> PROBLEMS AND TASKS
1 - In the thread about the regex unicode flag, do each of these statements agree with the text? Answer yes or no for each, and quote the deciding words exactly. (a) The bug first appeared in version 0.7.0. (b) The later fixing commit addressed a problem the writer had actually noticed. (c) The later fixing commit will be added to CHANGELOG.md.
2 - Repeat word for word the part of the regex unicode flag thread from "This bug was" to "the original bug.".

The problem can be fixed by adding a unicode flag to the regex pattern:

- return this.raw_value.replace(/[^\w\d]/g, (special_character: string) => {  // /g means to replace all occurrences instead of just the first one.
+ return this.raw_value.replace(/[^\w\d]/gu, (special_character: string) => {  // /g means to replace all occurrences instead of just the first one. /u means to handle four-byte unicode characters correctly as one character, not as two separate characters.

This bug was born in version 0.7.0 when implementing #11 . So, unescaped variable values (the {{! exclamation mark variable }} syntax ) are not affected by this bug.


I'll add the unicode flag to all regex patterns in the whole plugin. I'll compile a list of all the changed regex patterns here.

Commit ffcedc069091effd5114ba7a43d92b31d089354b fixes the original bug.

Commit b496091c0ade6fe4e5ca14145ba2f93ed9b3e9a9 adds the /u modifier to the following other regex patterns:

Taitava commented 2 years ago

Should be fixed now, will be released later in 0.11.1.

Taitava commented 2 years ago

Released.

Taitava commented 2 years ago

I added still one fixing commit (db85689a7638117a2796c4af4a71c23cec8a5c64) related to this bug. However, I did not notice that there would be any problem without this particular fix, so it's only a "just in case" fix. It will be released together with #178. I think I won't add this to CHANGELOG.md as it's so small thing.

Edit: Wrong commit id.

> RECORD LIST
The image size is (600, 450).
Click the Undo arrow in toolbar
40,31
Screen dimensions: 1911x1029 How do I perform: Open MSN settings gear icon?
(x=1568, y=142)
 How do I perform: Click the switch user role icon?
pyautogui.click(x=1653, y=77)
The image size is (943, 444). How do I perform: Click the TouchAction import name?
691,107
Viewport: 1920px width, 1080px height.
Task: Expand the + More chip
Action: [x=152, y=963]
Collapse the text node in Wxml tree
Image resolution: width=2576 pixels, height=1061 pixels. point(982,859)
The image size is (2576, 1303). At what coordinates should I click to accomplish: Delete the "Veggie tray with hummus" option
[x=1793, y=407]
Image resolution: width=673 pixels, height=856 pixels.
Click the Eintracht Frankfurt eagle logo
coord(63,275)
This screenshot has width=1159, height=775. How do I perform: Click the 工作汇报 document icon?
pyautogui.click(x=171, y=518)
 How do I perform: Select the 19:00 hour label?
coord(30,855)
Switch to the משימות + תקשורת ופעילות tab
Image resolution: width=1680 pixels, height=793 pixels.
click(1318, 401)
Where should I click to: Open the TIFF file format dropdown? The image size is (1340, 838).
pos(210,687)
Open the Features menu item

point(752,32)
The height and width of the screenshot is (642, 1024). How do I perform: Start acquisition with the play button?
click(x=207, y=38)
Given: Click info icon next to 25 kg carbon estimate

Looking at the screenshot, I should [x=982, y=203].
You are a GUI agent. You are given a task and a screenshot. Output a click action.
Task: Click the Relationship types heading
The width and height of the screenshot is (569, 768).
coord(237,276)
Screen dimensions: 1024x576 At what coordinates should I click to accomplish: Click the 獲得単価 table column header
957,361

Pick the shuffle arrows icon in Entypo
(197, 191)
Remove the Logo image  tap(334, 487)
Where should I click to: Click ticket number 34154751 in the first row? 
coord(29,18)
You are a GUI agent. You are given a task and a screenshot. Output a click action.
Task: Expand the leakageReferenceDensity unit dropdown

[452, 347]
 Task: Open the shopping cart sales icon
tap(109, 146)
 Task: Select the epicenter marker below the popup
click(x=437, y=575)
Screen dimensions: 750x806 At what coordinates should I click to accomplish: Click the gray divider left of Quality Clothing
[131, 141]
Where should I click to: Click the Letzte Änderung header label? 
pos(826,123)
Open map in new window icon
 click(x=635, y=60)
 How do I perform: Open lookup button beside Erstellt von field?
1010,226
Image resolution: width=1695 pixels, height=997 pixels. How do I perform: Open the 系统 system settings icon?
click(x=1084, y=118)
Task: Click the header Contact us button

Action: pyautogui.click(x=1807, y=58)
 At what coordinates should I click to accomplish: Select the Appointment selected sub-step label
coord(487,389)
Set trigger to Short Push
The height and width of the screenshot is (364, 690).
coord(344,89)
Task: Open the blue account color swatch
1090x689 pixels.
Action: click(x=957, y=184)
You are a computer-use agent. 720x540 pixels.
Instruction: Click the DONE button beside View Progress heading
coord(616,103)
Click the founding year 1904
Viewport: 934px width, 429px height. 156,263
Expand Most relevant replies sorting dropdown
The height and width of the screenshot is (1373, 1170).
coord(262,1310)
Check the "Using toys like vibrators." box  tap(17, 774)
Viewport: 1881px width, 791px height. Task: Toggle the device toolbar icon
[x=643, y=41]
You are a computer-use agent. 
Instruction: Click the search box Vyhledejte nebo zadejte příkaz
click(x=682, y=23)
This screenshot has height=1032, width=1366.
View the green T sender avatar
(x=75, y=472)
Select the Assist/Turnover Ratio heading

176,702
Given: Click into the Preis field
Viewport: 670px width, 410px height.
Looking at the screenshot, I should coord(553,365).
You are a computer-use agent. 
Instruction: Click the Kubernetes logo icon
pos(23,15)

> PROBLEM SOLUTIONS
1 -
(a) Yes: "This bug was born in version 0.7.0"
(b) No: "I did not notice that there would be any problem without this particular fix"
(c) No: "I think I won't add this to CHANGELOG.md as it's so small thing."

2 -
This bug was born in version 0.7.0 when implementing #11 . So, unescaped variable values (the {{! exclamation mark variable }} syntax ) are not affected by this bug.


I'll add the unicode flag to all regex patterns in the whole plugin. I'll compile a list of all the changed regex patterns here.

Commit ffcedc069091effd5114ba7a43d92b31d089354b fixes the original bug.